Daniel masih remaja saat diambil dari rumahnya dan dipaksa
untuk menjadi pelayan di rumah orang paling berkuasa di dunia. Dia adalah seorang tawanan Israel yang hidup di
tengah orang-orang yang sibuk menghancurkan kehidupan bangsanya. Tantangan, tipu daya, dan bahaya selalu ada di sekitarnya dan memaksa Daniel untuk menyeimbangkan antara menjaga keselamatan dirinya dengan kesetiaan dan pelayanan yang ingin dia lakukan bagi
Tuhan.

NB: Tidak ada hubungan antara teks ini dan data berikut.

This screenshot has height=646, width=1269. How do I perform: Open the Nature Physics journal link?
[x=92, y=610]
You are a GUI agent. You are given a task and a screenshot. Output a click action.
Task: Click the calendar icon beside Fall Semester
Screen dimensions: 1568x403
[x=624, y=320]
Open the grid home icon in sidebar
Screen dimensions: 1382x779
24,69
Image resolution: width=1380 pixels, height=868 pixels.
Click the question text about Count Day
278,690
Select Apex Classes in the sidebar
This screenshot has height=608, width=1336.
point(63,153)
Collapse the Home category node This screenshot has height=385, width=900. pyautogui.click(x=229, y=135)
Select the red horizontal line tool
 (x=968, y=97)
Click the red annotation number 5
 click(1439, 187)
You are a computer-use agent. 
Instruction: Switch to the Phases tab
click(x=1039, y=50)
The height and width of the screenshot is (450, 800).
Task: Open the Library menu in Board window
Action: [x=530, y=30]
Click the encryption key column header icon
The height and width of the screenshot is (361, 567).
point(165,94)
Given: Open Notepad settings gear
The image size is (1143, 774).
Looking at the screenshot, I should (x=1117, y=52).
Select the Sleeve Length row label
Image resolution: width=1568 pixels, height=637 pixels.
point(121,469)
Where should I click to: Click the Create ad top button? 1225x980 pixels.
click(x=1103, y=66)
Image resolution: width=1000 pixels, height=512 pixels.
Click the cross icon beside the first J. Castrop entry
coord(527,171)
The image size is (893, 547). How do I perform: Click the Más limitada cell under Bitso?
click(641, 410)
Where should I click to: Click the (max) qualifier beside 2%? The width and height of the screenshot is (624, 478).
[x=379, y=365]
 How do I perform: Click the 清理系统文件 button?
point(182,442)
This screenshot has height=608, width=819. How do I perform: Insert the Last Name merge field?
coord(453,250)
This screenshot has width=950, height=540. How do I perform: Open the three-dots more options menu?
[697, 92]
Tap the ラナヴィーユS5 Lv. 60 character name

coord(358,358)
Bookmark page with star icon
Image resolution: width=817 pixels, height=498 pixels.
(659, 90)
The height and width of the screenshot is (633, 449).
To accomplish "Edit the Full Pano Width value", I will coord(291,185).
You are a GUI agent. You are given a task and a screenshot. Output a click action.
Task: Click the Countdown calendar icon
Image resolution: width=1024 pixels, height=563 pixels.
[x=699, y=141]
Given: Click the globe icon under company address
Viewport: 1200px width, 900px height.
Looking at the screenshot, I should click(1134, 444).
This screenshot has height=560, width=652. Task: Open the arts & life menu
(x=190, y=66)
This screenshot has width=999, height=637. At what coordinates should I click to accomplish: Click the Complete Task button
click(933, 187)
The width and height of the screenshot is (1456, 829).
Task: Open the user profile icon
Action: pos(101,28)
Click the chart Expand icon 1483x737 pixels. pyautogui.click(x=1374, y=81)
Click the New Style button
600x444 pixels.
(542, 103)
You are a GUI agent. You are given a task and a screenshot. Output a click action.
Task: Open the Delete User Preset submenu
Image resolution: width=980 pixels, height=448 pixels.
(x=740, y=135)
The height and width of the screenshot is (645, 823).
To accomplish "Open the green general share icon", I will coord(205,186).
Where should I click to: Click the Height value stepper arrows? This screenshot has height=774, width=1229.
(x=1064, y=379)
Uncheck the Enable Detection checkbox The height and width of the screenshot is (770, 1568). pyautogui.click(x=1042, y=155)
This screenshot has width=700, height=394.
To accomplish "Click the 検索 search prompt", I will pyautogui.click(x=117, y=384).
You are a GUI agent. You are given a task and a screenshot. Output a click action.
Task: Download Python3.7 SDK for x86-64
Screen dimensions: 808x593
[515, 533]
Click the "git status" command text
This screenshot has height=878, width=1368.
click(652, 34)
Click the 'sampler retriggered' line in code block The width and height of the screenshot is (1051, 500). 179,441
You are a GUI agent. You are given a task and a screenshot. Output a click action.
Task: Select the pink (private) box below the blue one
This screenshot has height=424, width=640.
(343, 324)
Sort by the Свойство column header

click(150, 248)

Namun Daniel bukannya
tidak berdaya. Dia
memiliki keberanian dan kebijaksanaan, dia memiliki kemampuan untuk menerjemahkan penglihatan dan mimpi, dia memiliki Tuhan Yang Maha Kuasa di pihaknya. Sedangkan Babylonia, tidak mengakui Tuhan ataupun melayaniNya. Mereka punya agama
sendiri, Tuhan sendiri, dan tidak ada alasan untuk mentolerir pandangan dari sebuah bangsa yang baru saja mereka kalahkan. Tidak ada manusia yang dapat bertahan sendiri di tengah keadaan yang begitu kontras dan tetap hidup. Tetapi Daniel bertekad melakukan hal itu. Situasi yang kontras inilah yang menjadi latar belakang konfrontasi dramatis yang terjadi dalam buku ini. Di tengah konfrontasi-konfrontasi ini, Tuhan diungkapkan sebagai Tokoh utama. Penguasa berganti, kerajaan runtuh, dan tuhan-tuhan yang disembah oleh penguasa Daniel datang dan pergi. Namun di tengah semua perubahan itu, hubungan antara Tuhan dan Daniel berketerusan dan jelas.